- Source passage
In 1966 PDX had nonstop flights to SLC, DEN, ORD and no other cities farther east than Boise; in 1977 nonstops reached LAS–PHX–DEN–DFW–ORD and no others east of Boise. In 1967 United started PDX's first transcon nonstop, to JFK; it ended in 1973.

By 1974, the airport was served by Braniff, Cascade, Continental, Eastern, Hughes Airwest, Northwest Orient, Pan Am, United and Western, and the Seattle route was served by seven airlines with aircraft as large as Boeing 747s.

Air Oregon started short-haul service from Portland following deregulation in 1978, and by 1979 had routes to seven other cities in Oregon.

In the 1980s Air California had nonstop flights to Seattle, Reno and the Bay Area; PSA (Pacific Southwest Airlines) had nonstops to San Francisco and one or two to Reno and Sacramento. In 2010 Northwest's former Honolulu service was eliminated by Delta altogether. In 2015, Delta resumed its seasonal service to Honolulu.

United was the dominant carrier at PDX during the regulated era and through the 1980s.

On May 30, 2022, Alaska Airlines added New Orleans' Armstrong International Airport to its schedule, and in doing so, added the only domestic FAA-designated "large hub" airport missing from the southern airfield's roster. Flights AS142 and AS143 will operate daily, beginning January 5, 2023, between Portland and New Orleans, operated by a Boeing 737-900ER.

- Stored data
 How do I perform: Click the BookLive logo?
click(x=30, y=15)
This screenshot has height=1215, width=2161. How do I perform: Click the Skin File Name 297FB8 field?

- What to do
According to the Portland airport passage, why was Alaska Airlines' addition of New Orleans' Armstrong International Airport on May 30, 2022, significant? Work only from the Portland airport passage.

- Response for this exercise
With that addition, the airport gained service to the only domestic FAA-designated "large hub" airport that had been missing from its roster.